- _Extracted records_
-=-=-=-=-
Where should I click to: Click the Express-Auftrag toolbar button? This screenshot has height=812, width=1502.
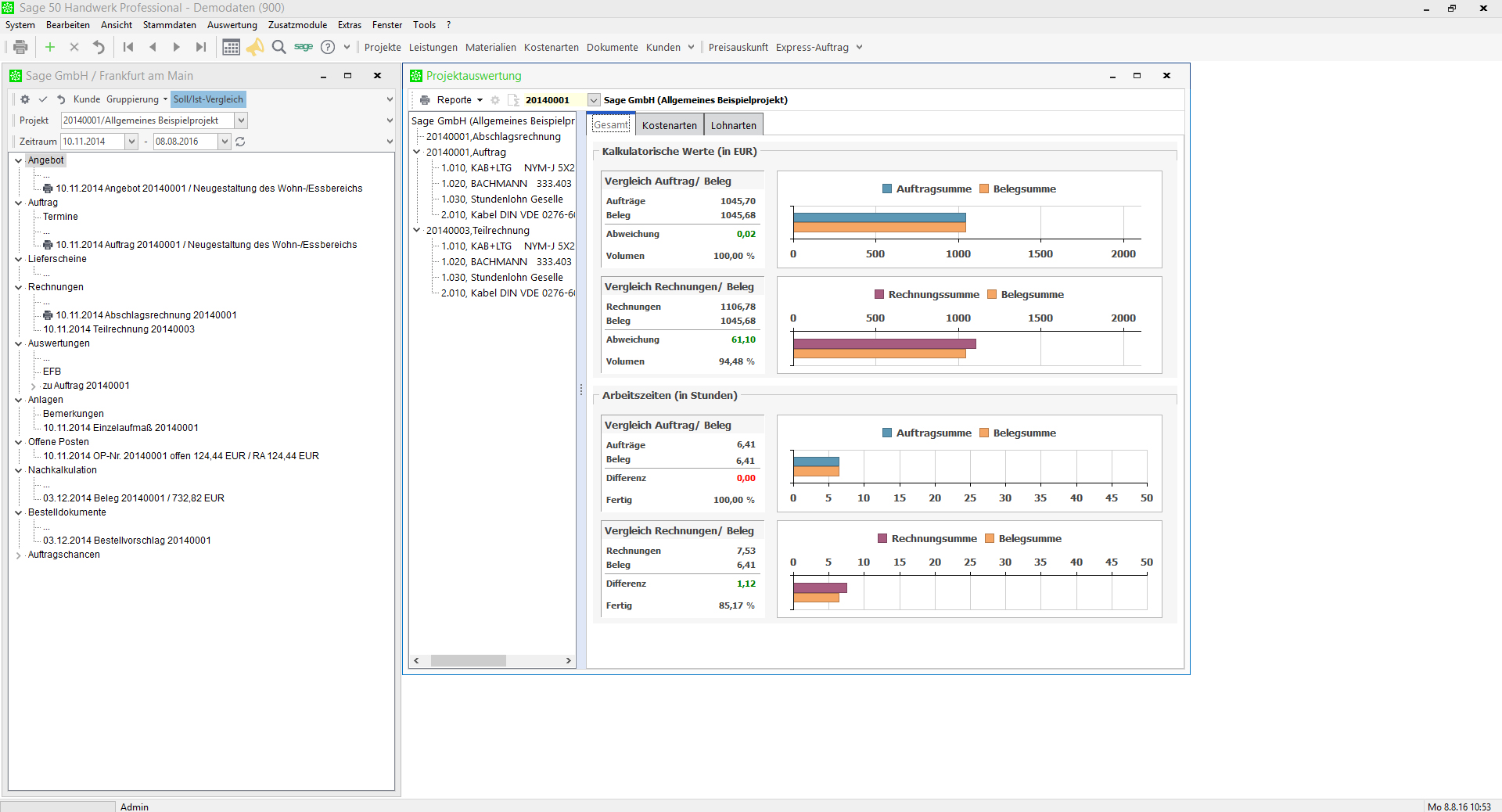click(812, 47)
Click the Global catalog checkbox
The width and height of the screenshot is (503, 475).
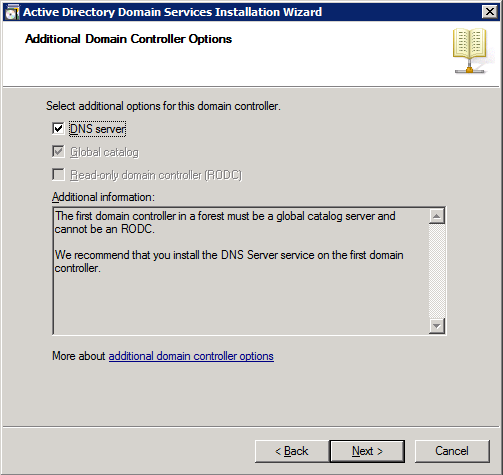click(58, 152)
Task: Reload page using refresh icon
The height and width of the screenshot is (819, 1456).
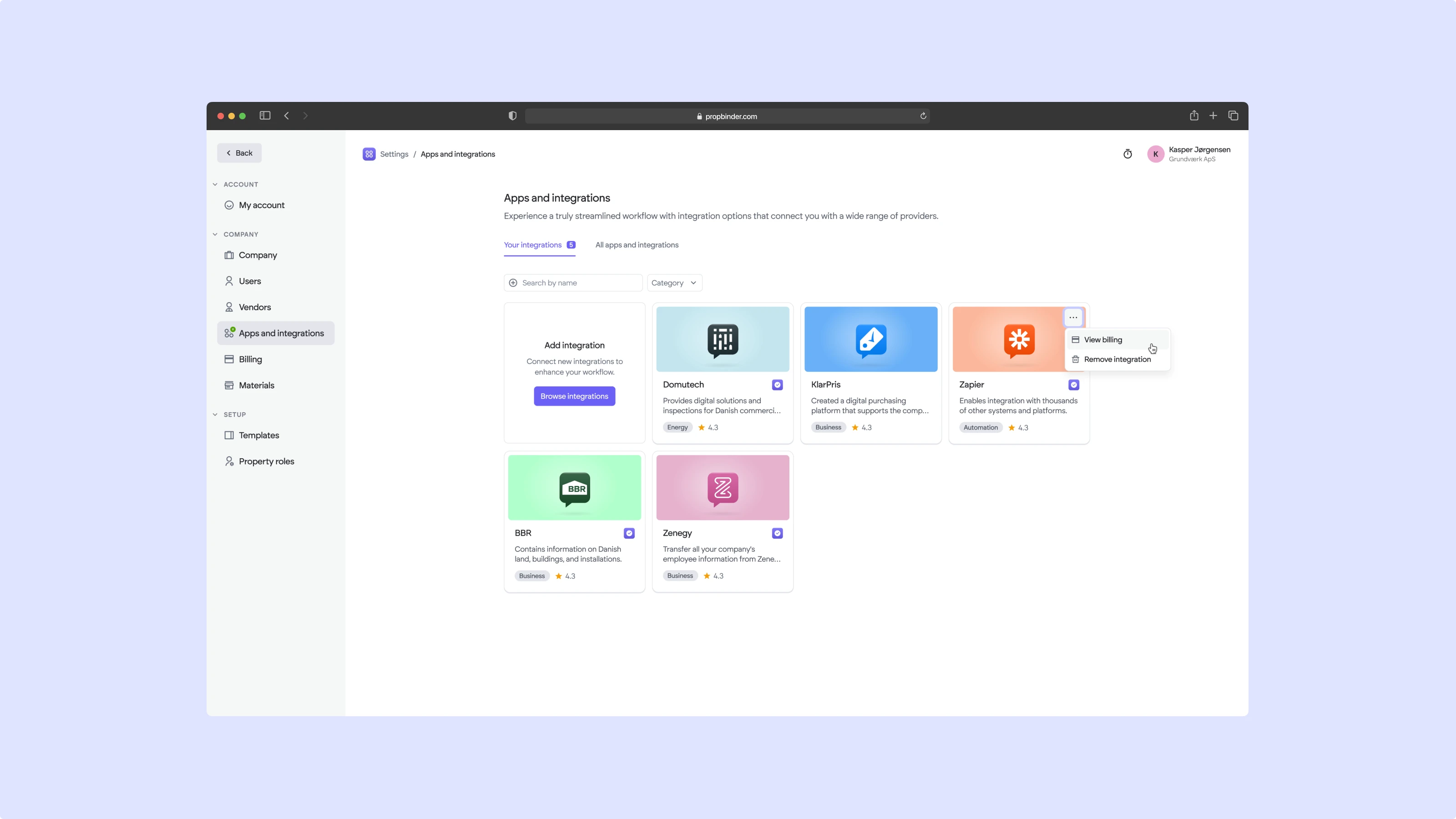Action: pos(923,116)

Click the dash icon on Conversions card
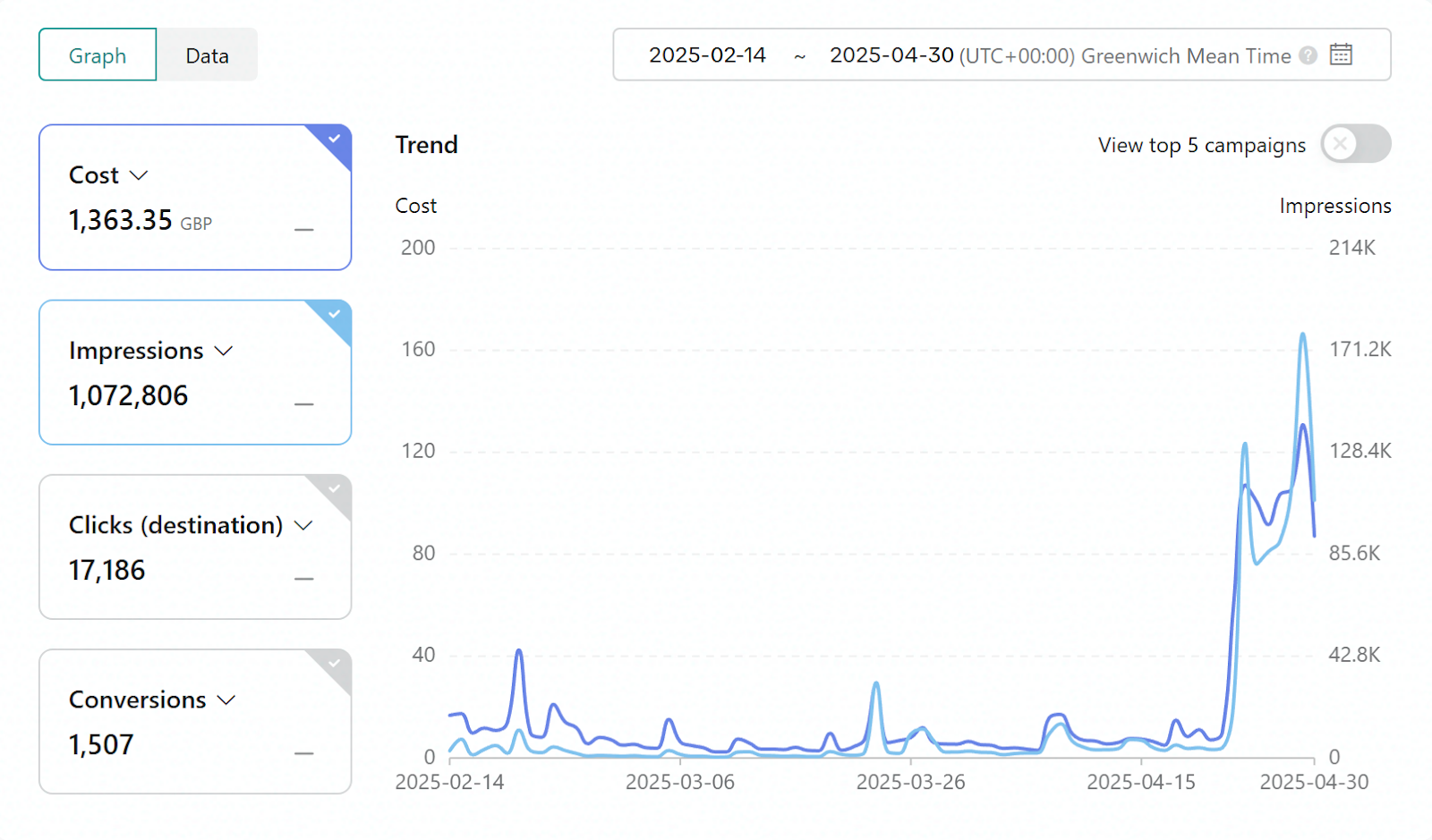click(304, 753)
-=-=-=-=-
- _Work instructions_
Quote the listing above word for word, starting at the line that contains "Task: Reload page using refresh icon" and continuing through the end of the listing, and leave out the pictures.

- _Complete response_
Task: Reload page using refresh icon
The height and width of the screenshot is (819, 1456).
Action: pos(923,116)

Click the dash icon on Conversions card
click(304, 753)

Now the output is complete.